# Rotozip: dissapointed



## Zel1 (Mar 21, 2007)

Has anyone else had problems with Rotozips? I've been through 3 of them in the last few weeks. I bought the one with the right angle attachment so you can run small cutting blades on it. The first 2 died while cutting aluminum siding. Both times I returned it and got another. I eventually got the job done with them. Now, I go to use it to cut 1/4" deep grooved in pavers, so I can break them relatively straight. I got about 4 of the bricks done and the thing just died. I was not forcing the tool, simply letting it glide and make the cut. It comes with a masonry bit, so theres no excuse for it not to work. Looks like I will return it again.:furious:


----------



## DangerMouse (Jul 17, 2008)

never used one before, but.... where are they making them now? hmmmmmmm
sounds pretty crappy to me.....

DM


----------



## JCAHILL4 (Nov 3, 2008)

Its a rotozip, not an angle grinder.


----------



## Rehabber (Dec 29, 2005)

About the only thing I ever found the Rotozip did well was make cutouts in drywall :huh:


----------



## Zel1 (Mar 21, 2007)

thanks.:icon_rolleyes:

It is sold with blades specifically for cutting masonry, metal, wood, etc.
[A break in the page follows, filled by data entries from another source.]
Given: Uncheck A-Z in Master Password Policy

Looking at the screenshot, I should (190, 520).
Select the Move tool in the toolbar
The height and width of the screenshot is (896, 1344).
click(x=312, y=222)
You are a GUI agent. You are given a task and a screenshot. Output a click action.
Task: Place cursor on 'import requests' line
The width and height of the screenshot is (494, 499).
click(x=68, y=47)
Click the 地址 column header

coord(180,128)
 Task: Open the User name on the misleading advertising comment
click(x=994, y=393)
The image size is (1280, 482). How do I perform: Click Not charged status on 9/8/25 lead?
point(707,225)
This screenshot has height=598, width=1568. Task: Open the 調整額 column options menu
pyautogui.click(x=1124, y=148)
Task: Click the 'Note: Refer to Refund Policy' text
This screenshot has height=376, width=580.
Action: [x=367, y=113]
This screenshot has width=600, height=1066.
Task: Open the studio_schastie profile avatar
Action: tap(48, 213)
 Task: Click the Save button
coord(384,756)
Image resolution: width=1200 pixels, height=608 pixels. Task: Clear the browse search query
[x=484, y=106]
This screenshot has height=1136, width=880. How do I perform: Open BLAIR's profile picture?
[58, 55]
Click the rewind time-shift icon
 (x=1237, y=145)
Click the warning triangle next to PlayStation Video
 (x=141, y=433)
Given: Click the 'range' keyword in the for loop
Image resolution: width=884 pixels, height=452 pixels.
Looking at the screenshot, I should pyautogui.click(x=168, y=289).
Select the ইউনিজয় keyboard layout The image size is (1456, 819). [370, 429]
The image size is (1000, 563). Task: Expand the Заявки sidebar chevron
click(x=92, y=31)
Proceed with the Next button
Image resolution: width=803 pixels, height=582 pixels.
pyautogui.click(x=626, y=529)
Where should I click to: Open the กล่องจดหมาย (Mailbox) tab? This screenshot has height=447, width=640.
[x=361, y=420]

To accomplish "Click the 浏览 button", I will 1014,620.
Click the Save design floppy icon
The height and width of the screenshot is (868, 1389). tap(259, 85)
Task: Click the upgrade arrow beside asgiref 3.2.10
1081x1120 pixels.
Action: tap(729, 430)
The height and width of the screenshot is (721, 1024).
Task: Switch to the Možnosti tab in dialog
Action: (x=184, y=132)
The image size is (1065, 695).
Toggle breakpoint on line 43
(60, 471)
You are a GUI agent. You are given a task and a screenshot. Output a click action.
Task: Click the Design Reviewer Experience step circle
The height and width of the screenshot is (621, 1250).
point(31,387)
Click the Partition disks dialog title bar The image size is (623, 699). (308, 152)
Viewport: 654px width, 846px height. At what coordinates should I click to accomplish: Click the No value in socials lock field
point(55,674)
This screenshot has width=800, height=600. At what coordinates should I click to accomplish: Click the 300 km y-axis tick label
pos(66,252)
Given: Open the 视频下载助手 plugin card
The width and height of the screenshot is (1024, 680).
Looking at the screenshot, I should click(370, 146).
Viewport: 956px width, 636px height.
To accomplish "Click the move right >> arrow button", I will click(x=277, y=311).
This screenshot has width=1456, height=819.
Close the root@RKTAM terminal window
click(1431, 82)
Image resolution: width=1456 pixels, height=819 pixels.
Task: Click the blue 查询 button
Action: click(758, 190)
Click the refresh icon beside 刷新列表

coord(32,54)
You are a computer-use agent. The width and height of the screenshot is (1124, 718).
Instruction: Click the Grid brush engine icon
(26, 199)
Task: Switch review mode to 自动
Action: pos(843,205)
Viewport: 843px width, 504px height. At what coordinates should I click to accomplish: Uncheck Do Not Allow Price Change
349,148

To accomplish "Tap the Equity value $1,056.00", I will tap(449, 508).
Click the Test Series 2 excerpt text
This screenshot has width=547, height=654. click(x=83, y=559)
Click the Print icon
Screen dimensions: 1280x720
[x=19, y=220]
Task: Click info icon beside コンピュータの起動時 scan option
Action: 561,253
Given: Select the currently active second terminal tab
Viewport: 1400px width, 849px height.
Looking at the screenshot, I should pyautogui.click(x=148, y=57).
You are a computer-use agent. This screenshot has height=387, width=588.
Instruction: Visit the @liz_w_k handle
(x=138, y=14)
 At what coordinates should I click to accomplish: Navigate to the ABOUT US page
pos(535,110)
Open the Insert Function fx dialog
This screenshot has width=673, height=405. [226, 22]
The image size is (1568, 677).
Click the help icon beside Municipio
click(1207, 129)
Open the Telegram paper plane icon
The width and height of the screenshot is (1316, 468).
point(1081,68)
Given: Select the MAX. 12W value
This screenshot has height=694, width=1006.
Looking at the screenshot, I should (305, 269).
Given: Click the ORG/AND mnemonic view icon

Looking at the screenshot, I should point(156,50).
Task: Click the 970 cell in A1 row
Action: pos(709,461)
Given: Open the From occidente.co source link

If they sell such blades, I would assume it would work for those materials.


----------



## PaliBob (Jun 11, 2008)

JCAHILL4 said:


> Its a rotozip, not an angle grinder.


Agreed, The rotozip is for light duty stuff

Get a cheapo angle grinder:
http://www.harborfreight.com/cpi/ctaf/displayitem.taf?Itemnumber=91223

To make straight cuts with any brand 4 or 4-1/2" grinder here is a neat attachment that is surprisingly well built:
http://www.harborfreight.com/cpi/ctaf/displayitem.taf?Itemnumber=45921
.


----------